Il consenso popolare di Matteo Renzi

Ho visto molti presidenti del consiglio sfilare prima dei reparti militari davanti alle tribune del 2 giugno. Quelli della Prima repubblica, nel disinteresse. Prodi che prendeva fischi. Berlusconi che prendeva applausi (e isolati fischi) sempre ben distante dalle transenne. Mai vista, in anni, la scena di lunedì mattina, con Matteo Renzi acclamato come la fanfara dei bersaglieri, cercato e incoraggiato, toccato, fotografato. In un microcosmo italiano particolare: tante famiglie di militari, inquiete per la sorte dei due marò, più facilmente elettori di destra che di sinistra.

Un politico, di grande potere, che di questi tempi non solo gira per strada senza temere offese, ma cerca la piazza suscitandone l’entusiasmo: nessuno potrebbe permetterselo oggi, non solo in Italia.
Noto tutto questo non per elevare Renzi su un monumento, ma per scaricare sulle sue spalle una responsabilità gigantesca.
Davvero ormai non ha alibi. Ha dalla sua un consenso popolare perfino superiore a quello certificato dalle urne. Un partito incredibilmente unito, per la prima volta.
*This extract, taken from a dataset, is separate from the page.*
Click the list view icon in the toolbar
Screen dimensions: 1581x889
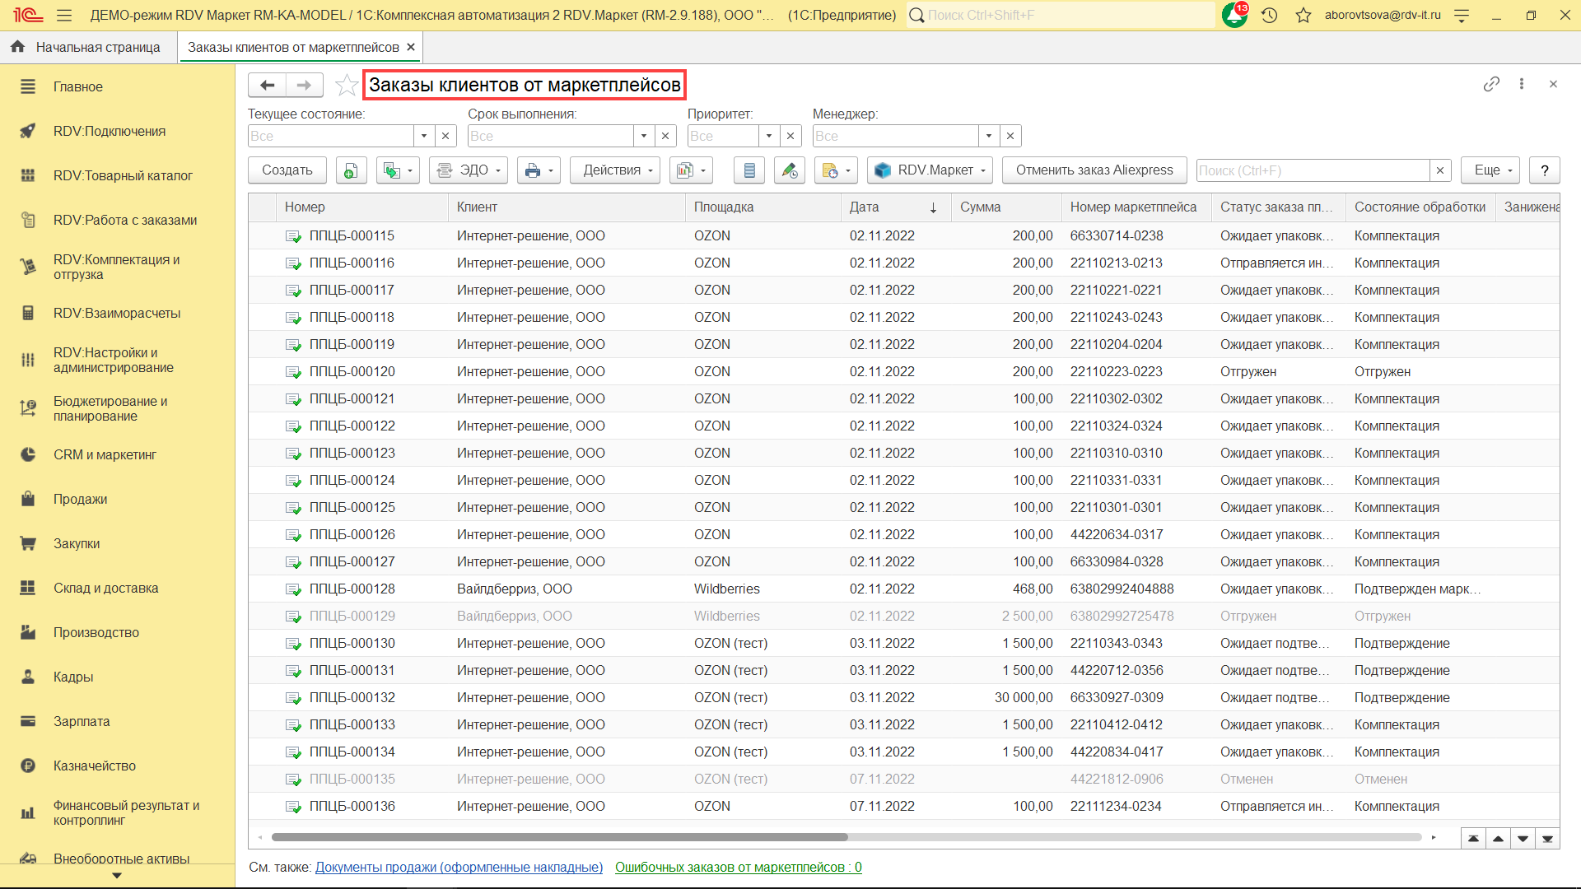tap(749, 170)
Le opposizioni politiche dilaniate in dispute cruente: Grillo che rompe col suo coté intellettuale, la resa dei conti tra berlusconiani nell’ultima ridotta di Berlusconi. Perfino l’arcigna Europa deve far prevalere il calcolo e il favore politico, rispetto al giudizio sulle cifre ancora amare dell’economia italiana.
Tutto ciò alza la posta in palio. Le molte misure parcheggiate devono partire, neanche la ruggine istituzionale giustificherebbe agli occhi di quegli italiani ritardi, ripensamenti, fallimenti. Applaudito come i bersaglieri, Renzi può (anzi deve) evitare la fanfara, ma non può fermare la corsa.